# [Stated problem]
Please copy out the entries word for word, beginning at the line that has "Task: Collapse all project tree nodes" and stopping after the line that has "pyautogui.click(x=332, y=425)".

# [Dataset records]

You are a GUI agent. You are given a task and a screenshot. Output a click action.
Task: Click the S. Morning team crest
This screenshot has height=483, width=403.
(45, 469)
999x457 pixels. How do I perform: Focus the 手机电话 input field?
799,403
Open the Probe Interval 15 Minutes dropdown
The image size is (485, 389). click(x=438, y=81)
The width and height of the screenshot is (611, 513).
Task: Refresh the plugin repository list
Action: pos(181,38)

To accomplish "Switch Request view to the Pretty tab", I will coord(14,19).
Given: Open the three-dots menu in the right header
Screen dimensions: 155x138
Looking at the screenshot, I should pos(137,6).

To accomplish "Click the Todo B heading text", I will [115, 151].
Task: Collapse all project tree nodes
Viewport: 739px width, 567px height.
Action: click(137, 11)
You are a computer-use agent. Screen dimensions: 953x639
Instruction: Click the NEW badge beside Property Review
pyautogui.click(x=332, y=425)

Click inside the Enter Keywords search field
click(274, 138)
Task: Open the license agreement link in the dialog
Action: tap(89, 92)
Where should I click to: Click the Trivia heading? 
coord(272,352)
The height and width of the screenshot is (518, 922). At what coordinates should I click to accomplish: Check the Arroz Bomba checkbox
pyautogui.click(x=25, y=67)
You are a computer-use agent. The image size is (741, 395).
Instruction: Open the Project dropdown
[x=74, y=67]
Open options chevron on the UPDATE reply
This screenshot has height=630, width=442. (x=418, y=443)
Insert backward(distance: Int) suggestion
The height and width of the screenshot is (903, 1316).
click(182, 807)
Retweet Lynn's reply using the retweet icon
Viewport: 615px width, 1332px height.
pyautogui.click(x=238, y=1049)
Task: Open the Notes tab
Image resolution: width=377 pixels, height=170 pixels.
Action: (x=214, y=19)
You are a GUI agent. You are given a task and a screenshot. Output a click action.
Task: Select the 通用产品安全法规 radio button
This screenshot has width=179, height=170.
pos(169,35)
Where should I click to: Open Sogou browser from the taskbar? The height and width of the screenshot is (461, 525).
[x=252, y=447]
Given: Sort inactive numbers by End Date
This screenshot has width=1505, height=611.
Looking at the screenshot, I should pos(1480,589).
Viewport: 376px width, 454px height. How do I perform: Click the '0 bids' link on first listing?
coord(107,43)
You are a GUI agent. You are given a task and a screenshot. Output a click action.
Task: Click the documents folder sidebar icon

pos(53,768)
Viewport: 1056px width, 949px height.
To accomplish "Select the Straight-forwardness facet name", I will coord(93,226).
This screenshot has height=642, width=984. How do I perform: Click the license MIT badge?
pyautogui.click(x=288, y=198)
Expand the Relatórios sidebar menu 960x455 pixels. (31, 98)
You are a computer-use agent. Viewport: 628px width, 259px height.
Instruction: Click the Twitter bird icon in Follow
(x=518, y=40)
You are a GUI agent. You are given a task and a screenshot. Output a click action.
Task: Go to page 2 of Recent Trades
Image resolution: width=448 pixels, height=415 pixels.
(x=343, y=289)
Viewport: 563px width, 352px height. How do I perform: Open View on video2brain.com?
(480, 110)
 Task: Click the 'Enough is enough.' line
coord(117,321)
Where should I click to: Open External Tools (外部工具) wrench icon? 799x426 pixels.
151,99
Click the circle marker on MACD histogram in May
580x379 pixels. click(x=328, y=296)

# [Solution for this problem]
Task: Collapse all project tree nodes
Viewport: 739px width, 567px height.
Action: click(137, 11)
You are a computer-use agent. Screen dimensions: 953x639
Instruction: Click the NEW badge beside Property Review
pyautogui.click(x=332, y=425)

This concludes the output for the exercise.